People invent things. They apply for patents. Governments issue them. They grant a monopoly of manufacture for about 15 years. The inventor can license his invention and collect royalty payments.
Patent law works because it is enforceable. A manufacturer has a facility. It is in a location. If it produces goods based on designs that belong to someone else, the owner of the counterfeiting operation can be fined or sued by the owner.
What happens when the tools used to manufacture items are owned by individuals? They don’t sell what they produce. They use it. There is no trail of money to trace buyers to a single manufacturer.
How does an inventor sue 10,000 manufacturers?
He has a schematic. That is the basis of his patent. The schematic is available to the public. It just cannot legally be used.
So, someone with a web server in a tiny nation obtains a domain name in that nation. The United Nations is now in charge. This person can post a schematic online. Google can find it.
What happens when the schematic is a digital code that can be used to produce the item on a 3D printer anywhere on earth?
Maybe the inventor can hire lawyers to get the schematic removed from a server in an island nation. But at what price? Maybe it gets removed from the server. How long will it take for someone in another nation to post the same schematic?

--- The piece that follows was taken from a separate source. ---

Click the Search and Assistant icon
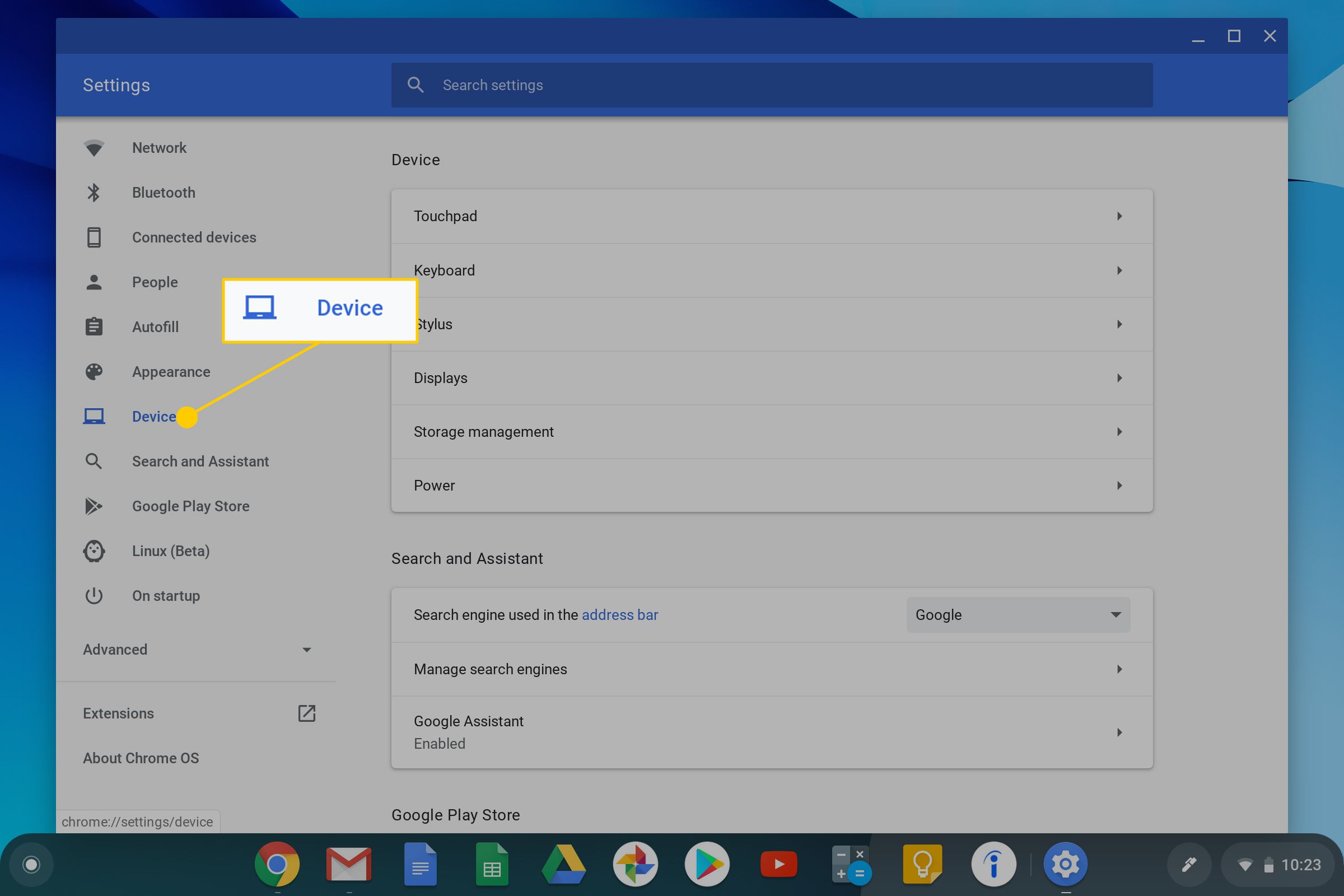pyautogui.click(x=93, y=460)
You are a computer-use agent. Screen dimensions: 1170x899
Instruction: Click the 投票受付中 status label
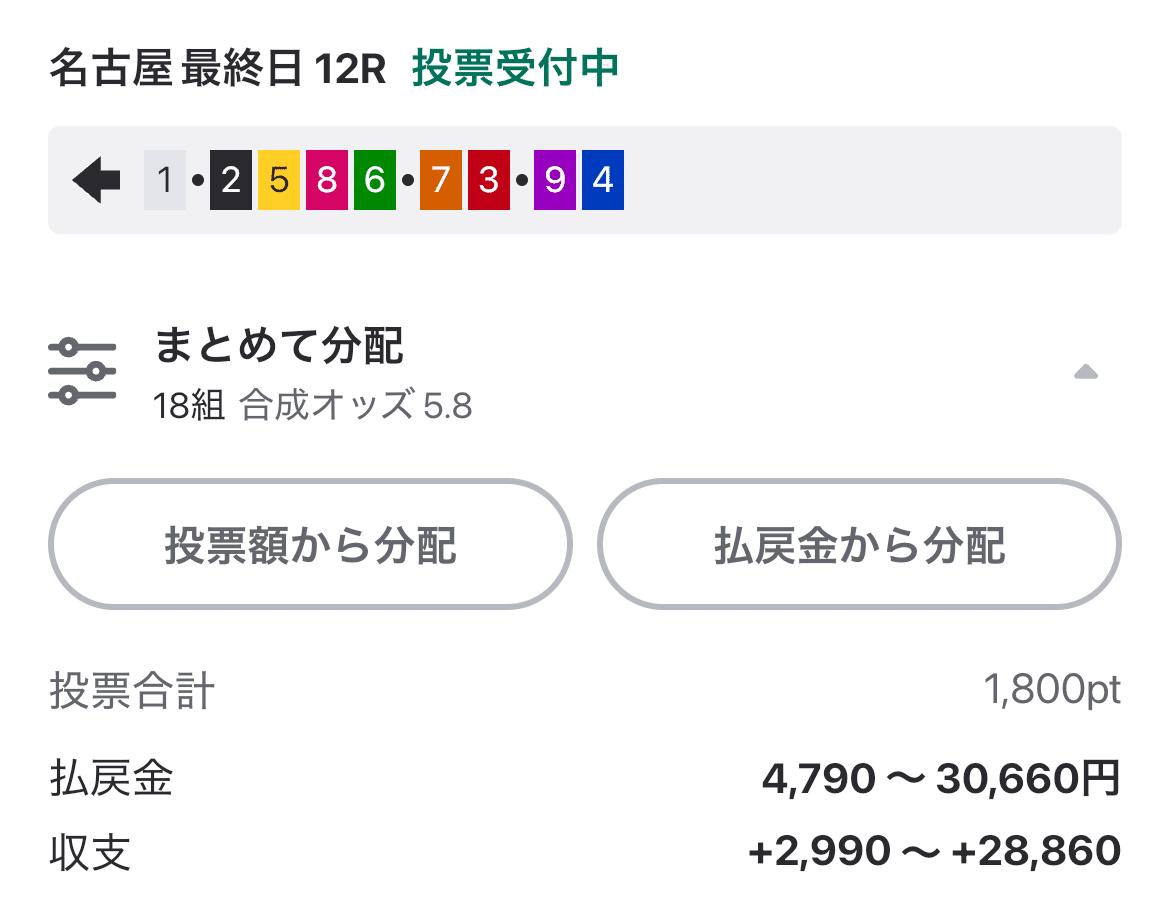click(513, 67)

This will be digital whack-a-mole.
For mass produced goods in factories, patents may be enforceable at some price. But 3D printers will do an end run around factories. They will allow customized versions of items that today can only be produced by factories. This is understood in theory today, but it has not yet shaped patent law. There is not a sufficient economic threat to factories from 3D printing. In 30 years, this will no longer be the case.
Think ahead 50 years. Think ahead 90 years.
Patent law is like copyright law. It is limited. It rests on the physical production of goods in specific locations. Specific locations are in specific legal jurisdictions. It also rests on retail sales in specific locations. Neither limitation will be the case with widespread 3D printing.
The enforcement of intellectual property rests on today’s array of prices. It is expensive to become a counterfeiter. You must have specialized skills. You must have detailed knowledge of markets. You must be a skilled person in concealment. None of this will be true in 30 years.
Here is the fundamental economic law: “When the price falls, more is demanded.” When the price of becoming a legally immune counterfeiter falls, there will be lots more counterfeiters.
Patent law will become increasingly unenforceable as 3D printing develops. Economic theory will have to adjust to these new conditions.
The modern world of mass production began with the expiration of James Watt’s patents on his steam engine design. Before expiration, steam technology did not spread far and wide. It did after the patents expired. We are going to see something comparable when 3D printing becomes so commonplace that middle class households have several printers.